Saved entries
=====
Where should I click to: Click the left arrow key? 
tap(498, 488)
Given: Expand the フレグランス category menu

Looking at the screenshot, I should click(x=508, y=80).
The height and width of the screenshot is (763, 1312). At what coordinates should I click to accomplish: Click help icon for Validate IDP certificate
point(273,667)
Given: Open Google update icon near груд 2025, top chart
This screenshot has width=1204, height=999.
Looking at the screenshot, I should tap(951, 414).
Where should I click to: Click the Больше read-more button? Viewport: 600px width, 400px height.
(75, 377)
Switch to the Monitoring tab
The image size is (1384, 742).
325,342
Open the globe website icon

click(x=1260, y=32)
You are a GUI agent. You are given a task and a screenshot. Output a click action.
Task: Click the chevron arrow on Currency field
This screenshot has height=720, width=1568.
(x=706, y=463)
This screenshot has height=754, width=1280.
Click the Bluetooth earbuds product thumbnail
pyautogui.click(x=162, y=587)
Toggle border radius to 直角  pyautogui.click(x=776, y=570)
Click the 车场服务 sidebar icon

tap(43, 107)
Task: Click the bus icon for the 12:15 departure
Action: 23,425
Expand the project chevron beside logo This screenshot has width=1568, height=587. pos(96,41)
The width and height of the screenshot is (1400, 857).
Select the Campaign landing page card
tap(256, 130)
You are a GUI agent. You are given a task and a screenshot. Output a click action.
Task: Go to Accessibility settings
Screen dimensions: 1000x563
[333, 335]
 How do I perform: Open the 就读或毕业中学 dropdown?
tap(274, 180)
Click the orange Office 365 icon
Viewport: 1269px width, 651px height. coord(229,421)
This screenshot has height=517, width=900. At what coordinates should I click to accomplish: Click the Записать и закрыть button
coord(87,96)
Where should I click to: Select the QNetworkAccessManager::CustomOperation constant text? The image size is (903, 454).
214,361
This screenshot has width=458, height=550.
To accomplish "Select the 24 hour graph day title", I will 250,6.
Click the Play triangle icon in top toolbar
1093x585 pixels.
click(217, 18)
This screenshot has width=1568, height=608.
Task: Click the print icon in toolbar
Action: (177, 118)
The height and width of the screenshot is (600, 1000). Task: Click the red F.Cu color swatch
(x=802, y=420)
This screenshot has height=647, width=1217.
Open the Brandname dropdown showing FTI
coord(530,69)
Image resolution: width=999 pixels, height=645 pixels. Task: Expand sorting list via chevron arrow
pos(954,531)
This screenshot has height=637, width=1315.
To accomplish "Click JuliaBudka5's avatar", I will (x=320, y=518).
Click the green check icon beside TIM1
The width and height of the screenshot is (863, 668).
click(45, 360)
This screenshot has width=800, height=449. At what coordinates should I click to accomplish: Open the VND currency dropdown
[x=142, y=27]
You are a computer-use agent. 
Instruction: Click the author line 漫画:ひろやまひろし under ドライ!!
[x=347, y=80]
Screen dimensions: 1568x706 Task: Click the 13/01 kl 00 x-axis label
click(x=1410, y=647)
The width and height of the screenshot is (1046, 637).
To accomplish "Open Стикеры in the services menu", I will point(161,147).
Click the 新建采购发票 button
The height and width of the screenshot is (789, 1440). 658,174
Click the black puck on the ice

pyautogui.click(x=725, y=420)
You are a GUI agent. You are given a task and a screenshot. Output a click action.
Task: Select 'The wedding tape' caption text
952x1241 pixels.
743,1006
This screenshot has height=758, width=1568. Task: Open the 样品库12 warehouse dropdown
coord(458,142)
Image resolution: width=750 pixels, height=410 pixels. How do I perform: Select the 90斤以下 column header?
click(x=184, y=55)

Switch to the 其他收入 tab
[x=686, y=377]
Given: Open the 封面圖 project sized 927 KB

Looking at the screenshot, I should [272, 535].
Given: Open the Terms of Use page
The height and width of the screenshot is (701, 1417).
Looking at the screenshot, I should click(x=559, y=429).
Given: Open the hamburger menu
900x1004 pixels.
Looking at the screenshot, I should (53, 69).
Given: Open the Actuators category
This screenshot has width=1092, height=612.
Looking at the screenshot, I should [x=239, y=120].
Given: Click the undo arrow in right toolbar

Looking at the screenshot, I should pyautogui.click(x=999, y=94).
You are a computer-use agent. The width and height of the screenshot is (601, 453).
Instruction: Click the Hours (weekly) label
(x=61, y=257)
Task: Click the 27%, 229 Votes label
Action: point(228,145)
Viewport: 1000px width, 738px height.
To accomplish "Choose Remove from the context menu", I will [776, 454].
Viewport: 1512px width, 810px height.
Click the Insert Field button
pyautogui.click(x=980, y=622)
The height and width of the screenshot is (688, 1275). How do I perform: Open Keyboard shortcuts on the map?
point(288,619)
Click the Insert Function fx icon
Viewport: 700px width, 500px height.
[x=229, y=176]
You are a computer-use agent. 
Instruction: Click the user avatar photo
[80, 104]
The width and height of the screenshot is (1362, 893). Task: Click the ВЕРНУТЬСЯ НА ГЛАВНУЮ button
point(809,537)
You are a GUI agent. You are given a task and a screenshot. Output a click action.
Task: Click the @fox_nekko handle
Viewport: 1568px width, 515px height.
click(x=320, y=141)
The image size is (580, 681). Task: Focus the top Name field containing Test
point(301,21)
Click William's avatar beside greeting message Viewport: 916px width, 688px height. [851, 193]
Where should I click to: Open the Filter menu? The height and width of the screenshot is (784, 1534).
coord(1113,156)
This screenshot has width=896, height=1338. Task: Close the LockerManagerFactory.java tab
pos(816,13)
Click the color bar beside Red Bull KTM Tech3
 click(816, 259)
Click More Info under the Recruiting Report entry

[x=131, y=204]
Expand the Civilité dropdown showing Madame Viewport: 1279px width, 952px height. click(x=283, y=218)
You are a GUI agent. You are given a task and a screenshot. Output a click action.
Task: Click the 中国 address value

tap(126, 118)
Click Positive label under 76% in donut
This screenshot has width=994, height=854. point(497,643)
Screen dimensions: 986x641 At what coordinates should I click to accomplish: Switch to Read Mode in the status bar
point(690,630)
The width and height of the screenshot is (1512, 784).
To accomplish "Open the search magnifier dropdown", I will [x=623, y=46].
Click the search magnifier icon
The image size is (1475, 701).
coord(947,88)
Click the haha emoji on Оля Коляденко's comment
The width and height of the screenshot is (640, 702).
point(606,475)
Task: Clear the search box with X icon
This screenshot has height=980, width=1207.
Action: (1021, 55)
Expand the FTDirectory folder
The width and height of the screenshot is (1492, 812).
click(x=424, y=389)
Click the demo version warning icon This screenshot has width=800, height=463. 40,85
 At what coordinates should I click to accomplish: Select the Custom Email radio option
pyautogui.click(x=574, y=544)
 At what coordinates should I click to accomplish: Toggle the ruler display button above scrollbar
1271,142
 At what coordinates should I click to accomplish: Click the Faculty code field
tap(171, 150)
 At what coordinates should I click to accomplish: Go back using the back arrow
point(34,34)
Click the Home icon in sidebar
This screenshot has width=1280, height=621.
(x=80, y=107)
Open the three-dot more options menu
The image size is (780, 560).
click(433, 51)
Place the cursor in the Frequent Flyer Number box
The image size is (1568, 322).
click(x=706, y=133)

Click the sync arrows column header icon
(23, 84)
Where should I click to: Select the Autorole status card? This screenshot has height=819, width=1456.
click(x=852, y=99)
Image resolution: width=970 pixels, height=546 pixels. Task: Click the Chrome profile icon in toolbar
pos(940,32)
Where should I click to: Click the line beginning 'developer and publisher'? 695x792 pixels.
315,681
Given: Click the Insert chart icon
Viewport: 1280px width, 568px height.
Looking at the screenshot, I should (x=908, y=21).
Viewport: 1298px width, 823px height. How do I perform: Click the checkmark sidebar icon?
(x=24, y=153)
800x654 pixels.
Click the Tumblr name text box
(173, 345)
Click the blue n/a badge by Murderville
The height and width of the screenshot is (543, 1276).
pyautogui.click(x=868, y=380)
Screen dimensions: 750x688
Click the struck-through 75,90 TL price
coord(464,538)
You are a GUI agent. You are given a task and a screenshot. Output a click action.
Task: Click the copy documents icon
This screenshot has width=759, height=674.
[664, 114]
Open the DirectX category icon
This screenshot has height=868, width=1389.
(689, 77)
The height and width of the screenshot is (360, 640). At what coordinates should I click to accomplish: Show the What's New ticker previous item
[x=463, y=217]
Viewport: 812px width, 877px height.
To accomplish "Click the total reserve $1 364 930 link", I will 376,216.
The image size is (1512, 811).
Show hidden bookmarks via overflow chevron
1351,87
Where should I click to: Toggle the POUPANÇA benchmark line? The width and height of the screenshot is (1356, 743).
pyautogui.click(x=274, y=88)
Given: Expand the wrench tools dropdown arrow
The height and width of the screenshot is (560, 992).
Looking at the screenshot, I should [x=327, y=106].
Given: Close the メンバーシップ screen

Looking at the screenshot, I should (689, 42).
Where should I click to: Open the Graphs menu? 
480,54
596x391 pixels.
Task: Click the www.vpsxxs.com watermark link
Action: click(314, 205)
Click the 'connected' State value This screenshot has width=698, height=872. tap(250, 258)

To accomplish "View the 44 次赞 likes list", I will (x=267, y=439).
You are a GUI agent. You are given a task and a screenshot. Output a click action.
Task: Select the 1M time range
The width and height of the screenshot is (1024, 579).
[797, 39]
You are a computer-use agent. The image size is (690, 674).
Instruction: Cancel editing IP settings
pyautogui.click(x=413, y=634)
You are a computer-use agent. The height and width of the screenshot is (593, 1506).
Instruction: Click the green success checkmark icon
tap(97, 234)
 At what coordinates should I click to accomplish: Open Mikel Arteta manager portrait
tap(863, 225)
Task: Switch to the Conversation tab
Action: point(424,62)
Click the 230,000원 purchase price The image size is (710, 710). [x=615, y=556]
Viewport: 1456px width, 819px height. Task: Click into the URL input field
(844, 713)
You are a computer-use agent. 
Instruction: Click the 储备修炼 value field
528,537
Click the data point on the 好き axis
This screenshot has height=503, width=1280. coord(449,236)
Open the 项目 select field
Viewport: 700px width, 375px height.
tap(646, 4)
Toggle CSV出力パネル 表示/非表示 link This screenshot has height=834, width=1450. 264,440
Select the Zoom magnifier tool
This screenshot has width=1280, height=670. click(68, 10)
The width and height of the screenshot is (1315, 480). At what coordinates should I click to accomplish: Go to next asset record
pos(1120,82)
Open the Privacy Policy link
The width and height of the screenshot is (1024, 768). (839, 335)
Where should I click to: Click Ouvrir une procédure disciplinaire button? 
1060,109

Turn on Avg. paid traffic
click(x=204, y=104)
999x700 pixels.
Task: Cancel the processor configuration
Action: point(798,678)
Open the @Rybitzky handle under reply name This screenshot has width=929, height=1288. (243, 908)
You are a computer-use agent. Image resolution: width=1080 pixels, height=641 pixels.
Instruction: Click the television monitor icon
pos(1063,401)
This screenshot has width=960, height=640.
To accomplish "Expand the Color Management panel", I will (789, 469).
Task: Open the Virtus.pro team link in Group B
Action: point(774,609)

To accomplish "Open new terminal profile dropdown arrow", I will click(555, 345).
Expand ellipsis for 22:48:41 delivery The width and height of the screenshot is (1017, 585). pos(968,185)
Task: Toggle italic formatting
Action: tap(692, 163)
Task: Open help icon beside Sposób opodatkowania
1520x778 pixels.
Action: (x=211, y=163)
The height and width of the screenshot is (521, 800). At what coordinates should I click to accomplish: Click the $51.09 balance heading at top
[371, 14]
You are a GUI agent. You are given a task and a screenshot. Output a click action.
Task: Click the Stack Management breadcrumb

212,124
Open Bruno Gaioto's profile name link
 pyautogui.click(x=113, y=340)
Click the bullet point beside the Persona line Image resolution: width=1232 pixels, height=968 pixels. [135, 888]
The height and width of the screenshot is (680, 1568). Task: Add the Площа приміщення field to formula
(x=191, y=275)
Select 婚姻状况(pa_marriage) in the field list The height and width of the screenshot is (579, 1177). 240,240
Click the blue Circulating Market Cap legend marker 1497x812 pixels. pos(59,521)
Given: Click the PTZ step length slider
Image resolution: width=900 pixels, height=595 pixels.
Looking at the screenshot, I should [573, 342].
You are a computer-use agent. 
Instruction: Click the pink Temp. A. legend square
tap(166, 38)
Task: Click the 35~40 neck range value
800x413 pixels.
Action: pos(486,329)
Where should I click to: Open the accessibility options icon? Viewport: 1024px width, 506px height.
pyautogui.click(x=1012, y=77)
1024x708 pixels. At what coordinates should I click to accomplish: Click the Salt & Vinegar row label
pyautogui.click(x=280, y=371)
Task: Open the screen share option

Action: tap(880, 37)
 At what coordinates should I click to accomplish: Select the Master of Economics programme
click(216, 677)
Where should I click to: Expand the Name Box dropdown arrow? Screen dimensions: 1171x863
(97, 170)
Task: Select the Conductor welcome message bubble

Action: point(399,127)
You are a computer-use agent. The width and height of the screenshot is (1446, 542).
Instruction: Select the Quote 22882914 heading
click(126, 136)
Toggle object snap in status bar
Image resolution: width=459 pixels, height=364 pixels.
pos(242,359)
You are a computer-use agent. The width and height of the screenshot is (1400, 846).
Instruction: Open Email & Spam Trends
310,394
=====
Problem statement: Return, word for word, the lines of the data above from the line with "This screenshot has height=647, width=1217." through the line with "This screenshot has height=637, width=1315.", inclusive.

Result of this exercise:
This screenshot has height=647, width=1217.
Open the Brandname dropdown showing FTI
coord(530,69)
Image resolution: width=999 pixels, height=645 pixels. Task: Expand sorting list via chevron arrow
pos(954,531)
This screenshot has height=637, width=1315.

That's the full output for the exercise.